● **What is being asked**
The records below hold a stretch from the line with "The width and" through the line with "Tap the address"; return exactly those lines, ends included, and nothing more.

● **Data extract**
:::

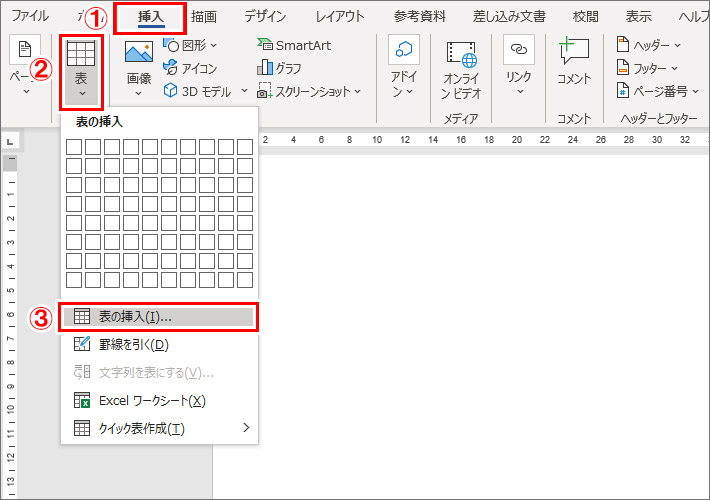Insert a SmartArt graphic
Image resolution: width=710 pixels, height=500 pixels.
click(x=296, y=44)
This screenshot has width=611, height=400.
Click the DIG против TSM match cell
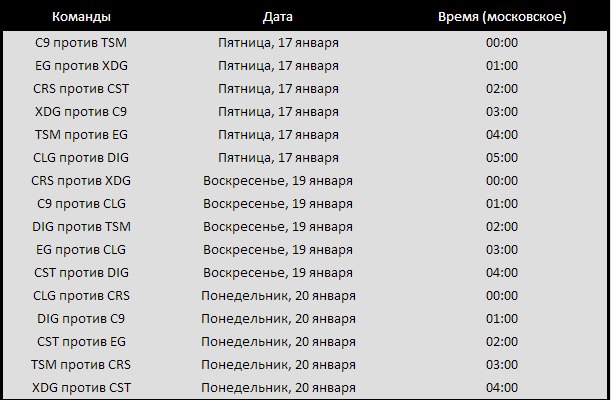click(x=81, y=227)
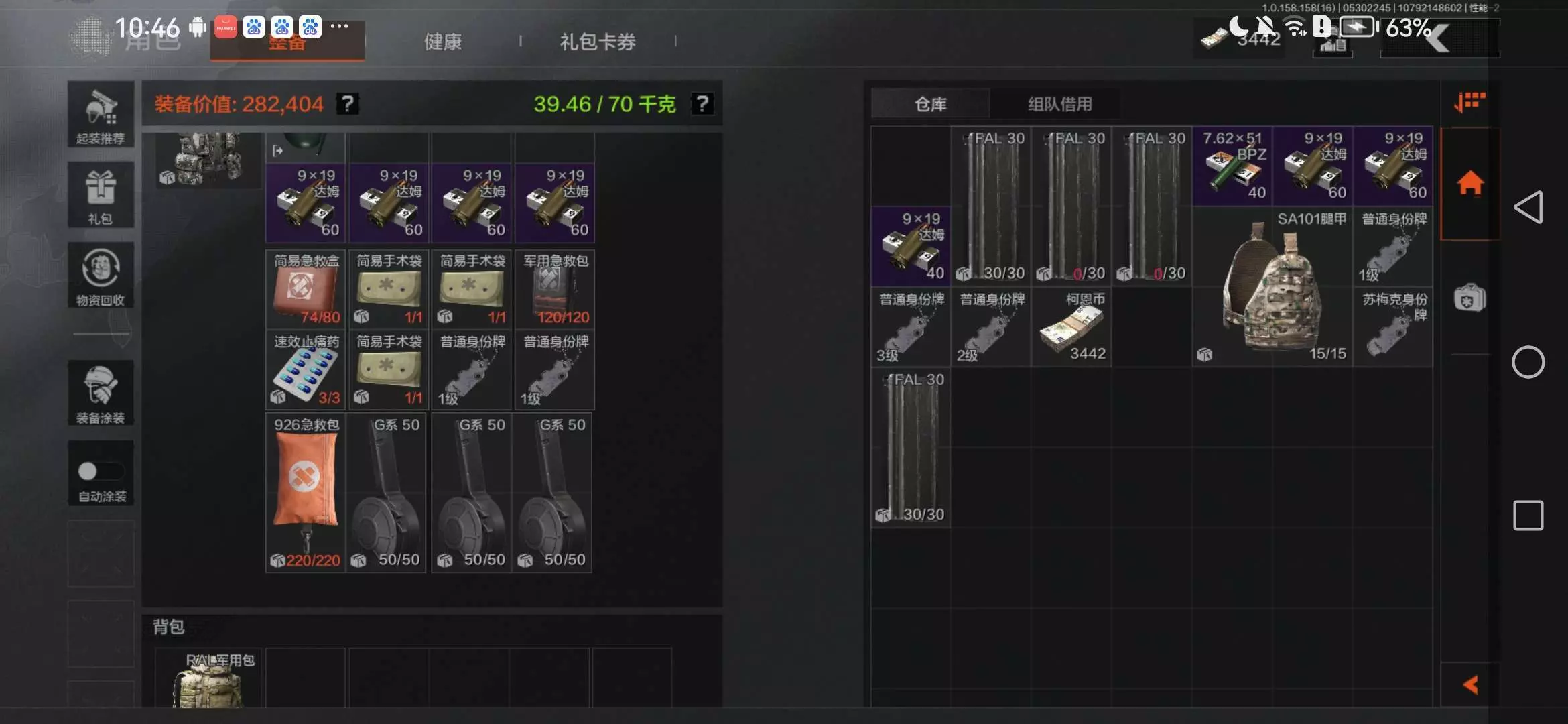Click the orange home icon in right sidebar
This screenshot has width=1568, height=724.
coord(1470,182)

:::

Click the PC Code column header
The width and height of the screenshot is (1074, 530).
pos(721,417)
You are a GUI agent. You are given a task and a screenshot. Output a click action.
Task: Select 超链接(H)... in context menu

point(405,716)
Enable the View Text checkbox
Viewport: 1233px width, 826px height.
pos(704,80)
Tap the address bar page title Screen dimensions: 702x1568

:::

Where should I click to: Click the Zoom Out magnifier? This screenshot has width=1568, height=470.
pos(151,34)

:::

● **Solution for this problem**
The width and height of the screenshot is (1074, 530).
pos(721,417)
You are a GUI agent. You are given a task and a screenshot. Output a click action.
Task: Select 超链接(H)... in context menu

point(405,716)
Enable the View Text checkbox
Viewport: 1233px width, 826px height.
pos(704,80)
Tap the address bar page title Screen dimensions: 702x1568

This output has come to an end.